OpenAI is offering limited access to a text-to-voice generation platform it developed called Voice Engine, which can create a synthetic voice based on a 15-second clip of someone’s voice. The AI-generated voice can read out text prompts on command in the same language as the speaker or in a number of other languages. “These small scale deployments are helping to inform our approach, safeguards, and thinking about how Voice Engine could be used for good across various industries,” OpenAI said in its blog post.

Companies with access include the education technology company Age of Learning, visual storytelling platform HeyGen, frontline health software maker Dimagi, AI communication app creator Livox, and health system Lifespan.

In these samples posted by OpenAI, you can hear what Age of Learning has been doing with the technology to generate pre-scripted voice-over content, as well as reading out “real-time, personalized responses” to students written by GPT-4.

First, the reference audio in English:

And here are three AI-generated audio clips based on that sample,

OpenAI said it began developing Voice Engine in late 2022 and that the technology has already powered preset voices for the text-to-speech API and ChatGPT’s Read Aloud feature. In an interview with TechCrunch, Jeff Harris, a member of OpenAI’s product team for Voice Engine, said the model was trained on “a mix of licensed and publicly available data.” OpenAI told the publication the model will only be available to about 10 developers.

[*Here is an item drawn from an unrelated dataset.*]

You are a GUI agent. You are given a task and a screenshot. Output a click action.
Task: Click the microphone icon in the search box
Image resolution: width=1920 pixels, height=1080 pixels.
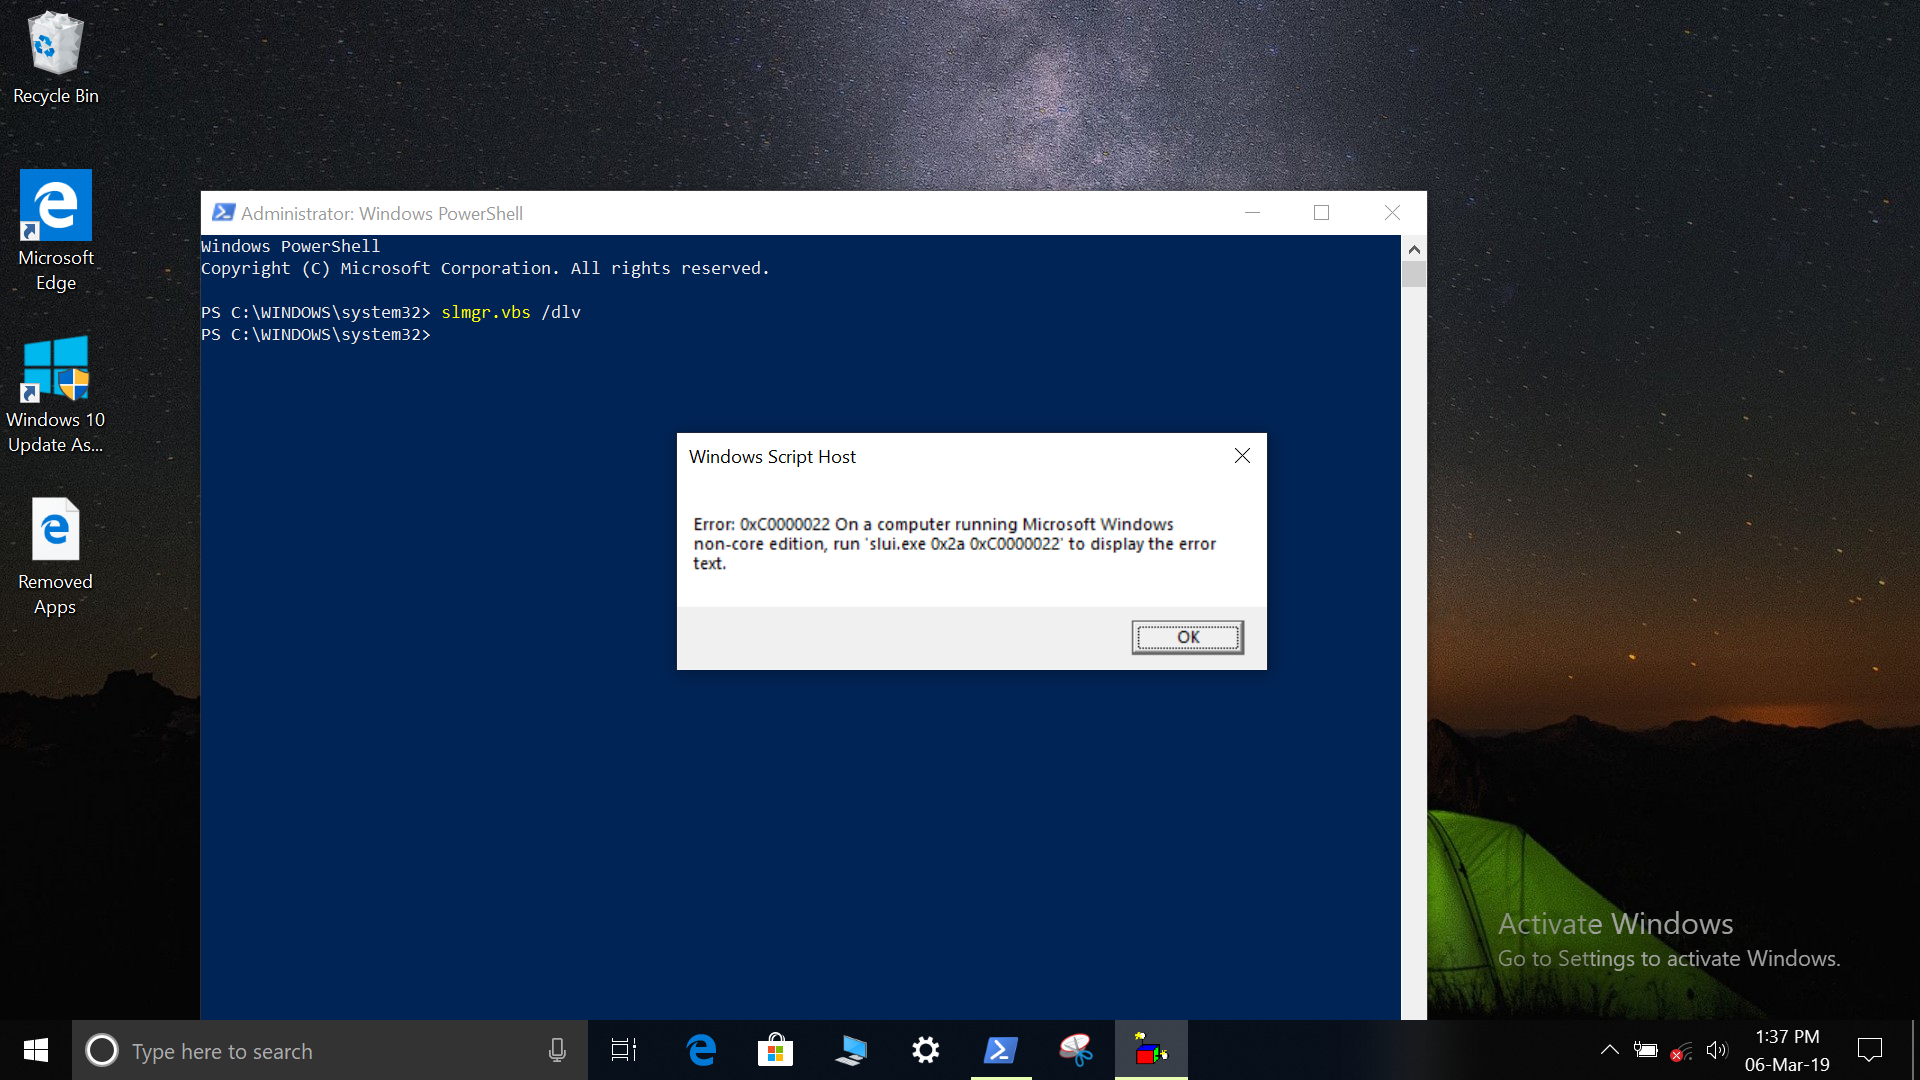click(557, 1051)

AI text-to-audio generation is an area of generative AI that’s continuing to evolve. While most focus on instrumental or natural sounds, fewer have focused on voice generation, partially due to the questions OpenAI cited. Some names in the space include companies like Podcastle and ElevenLabs, which provide AI voice cloning technology and tools the Vergecast explored last year.

According to OpenAI, its partners agreed to abide by its usage policies that say they will not use Voice Generation to impersonate people or organizations without their consent. It also requires the partners to get the “explicit and informed consent” of the original speaker, not build ways for individual users to create their own voices, and to disclose to listeners that the voices are AI-generated. OpenAI also added watermarking to the audio clips to trace their origin and actively monitor how the audio is used.

OpenAI suggested several steps that it thinks could limit the risks around tools like these, including phasing out voice-based authentication to access bank accounts, policies to protect the use of people’s voices in AI, greater education on AI deepfakes, and development of tracking systems of AI content.